Poco le ha importado a Israel que la ONU haya declarado la actuación de su ejército de genocidio en Gaza. En este mismo día, las fuerzas armadas israelís han iniciado una ofensiva terrestre contra la principal ciudad de la Franja. Allí, según cifras de la Oficina de la ONU para la Coordinación de Asuntos Humanitarios (OCHA), permanecen casi 150.000 palestinos refugiados.
El Ejército israelí confirmó este martes que ya hay tropas terrestres dentro de Ciudad de Gaza, tras semanas de intensos bombardeos contra la ciudad y sus rascacielos residenciales, donde calcula que aún se encuentran entre 2.000 y 3.000 milicianos de Hamás. "Anoche empezamos a profundizar nuestras operaciones dentro de la ciudad, es algo gradual, pero ayer fue un gran paso adelante en el despliegue de fuerzas y en las operaciones en el terreno", dijo un oficial, que prefirió mantener el anonimato.

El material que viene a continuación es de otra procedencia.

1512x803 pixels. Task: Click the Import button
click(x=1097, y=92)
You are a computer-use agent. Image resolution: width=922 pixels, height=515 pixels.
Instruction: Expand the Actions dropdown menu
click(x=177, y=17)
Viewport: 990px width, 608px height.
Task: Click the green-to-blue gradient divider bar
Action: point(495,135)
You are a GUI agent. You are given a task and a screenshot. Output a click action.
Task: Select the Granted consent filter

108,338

La ofensiva se produce después de una noche de intensos bombardeos, que han dejado al menos 41 muertos, 37 de ellos en la capital y cuatro en el centro de la Franja de Gaza. En total, el conflicto ha dejado cerca de 65.000 muertos, entre ellos más de 19.400 niños.
Informe de la ONU
Mientras, la Comisión Internacional Independiente de Investigación sobre los territorios palestinos ocupados ha presentado su informe en el que asegura que las fuerzas israelíes han ejecutado cuatro de los cinco actos tipificados como genocidas: asesinatos, daños graves físicos o mentales, condiciones de vida destinadas a la destrucción del grupo e imposición de medidas para impedir nacimientos. Desde el organismo internacional se acusa directamente al presidente israelí, Isaac Herzog, al primer ministro, Benjamín Netanyahu, y al exministro de Defensa entre diciembre de 2022 y noviembre de 2024, Yoav Gallant, por haber "incitado a la comisión de genocidio".
Uno de los hallazgos más dramáticos es que la esperanza de vida ha caído prácticamente a la mitad en Gaza, desde los 75,5 años cuando empezó el conflicto a 40,5 años un año después y a 34,9 años más recientemente.
El Ejecutivo israelí ha calificado el informe de la ONU de "falso", acusándolo de basarse en "mentiras de Hamás". El Ejército afirma que la acusación de genocidio "no tiene fundamento".